Upper Body HIIT Workout 2

This is another upper body HIIT workout, but one that focuses on working your back and biceps, so in essence, a Pull HIIT Workout that is actually part of my current workout routine at home, since I cannot train anywhere else right.

I am really lucky that I decided to buy the dumbbells a long time ago and had not sold them during this lockdown, because now I have something to help me still build muscle and improve fitness.
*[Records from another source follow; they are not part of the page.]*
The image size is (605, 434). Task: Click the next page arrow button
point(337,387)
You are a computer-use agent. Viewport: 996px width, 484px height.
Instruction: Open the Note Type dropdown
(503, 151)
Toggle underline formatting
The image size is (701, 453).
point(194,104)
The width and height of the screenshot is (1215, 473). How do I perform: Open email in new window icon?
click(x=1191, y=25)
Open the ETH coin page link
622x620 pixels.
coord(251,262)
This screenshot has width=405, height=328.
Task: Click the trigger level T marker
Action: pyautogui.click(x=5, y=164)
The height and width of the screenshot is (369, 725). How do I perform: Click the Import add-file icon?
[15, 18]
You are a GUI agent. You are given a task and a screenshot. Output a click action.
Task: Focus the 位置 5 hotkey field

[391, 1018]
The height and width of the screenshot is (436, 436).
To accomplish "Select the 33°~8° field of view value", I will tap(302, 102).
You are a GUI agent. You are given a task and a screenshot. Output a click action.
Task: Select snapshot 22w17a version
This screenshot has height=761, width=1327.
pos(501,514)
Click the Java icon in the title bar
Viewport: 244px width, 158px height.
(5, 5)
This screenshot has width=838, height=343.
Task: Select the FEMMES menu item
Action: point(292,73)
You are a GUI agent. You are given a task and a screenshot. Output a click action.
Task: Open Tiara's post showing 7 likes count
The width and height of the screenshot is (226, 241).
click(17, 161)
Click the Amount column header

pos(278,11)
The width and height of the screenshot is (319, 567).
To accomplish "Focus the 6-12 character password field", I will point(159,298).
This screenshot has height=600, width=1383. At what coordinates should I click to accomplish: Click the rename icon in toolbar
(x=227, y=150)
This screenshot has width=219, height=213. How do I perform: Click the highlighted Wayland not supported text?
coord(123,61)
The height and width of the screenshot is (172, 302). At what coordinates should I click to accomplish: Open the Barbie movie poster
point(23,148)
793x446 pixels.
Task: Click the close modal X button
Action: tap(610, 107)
This is a dumbbell workout, but if you’ve got some resistance bands, water bottles or cans or anything, they can work too.

Take the time to focus on the movement and the muscle that you’re training, by squeezing in the contraction and releasing it as slow as possible to maximize time under tension (TUT), such is the case with all workouts that involve resistance or weights.

Muscles Worked

  • Back
  • Biceps

Equipment Required

  • Dumbbells
  • Towel/Mat

The HIIT Workout

Duration: 16 minutes

Sets: 4

Reps: 30 seconds per exercise

Rest: 30 seconds per exercise/set

  1. DB Bent Over Row
  2. DB Bicep Curls
  3. DB Bent Over Row Neutral Grip
  4. DB Hammer Curls

Conclusion

I will keep the home workouts coming, but maybe more bodyweight workouts and resistance band workouts, I haven’t forgotten about the fitness tips and cheat meal guides, I will keep rolling them out. If you have anything you need assistance with or anything else you want information on, it would be appreciated by both you and I to engage on, so please share.

These workouts are purposely short, but effective, such is the purpose of a HIIT workout and as I have been repeatedly advising, that you do finish your workouts with some core, I will probably add another one soon for more variety for you!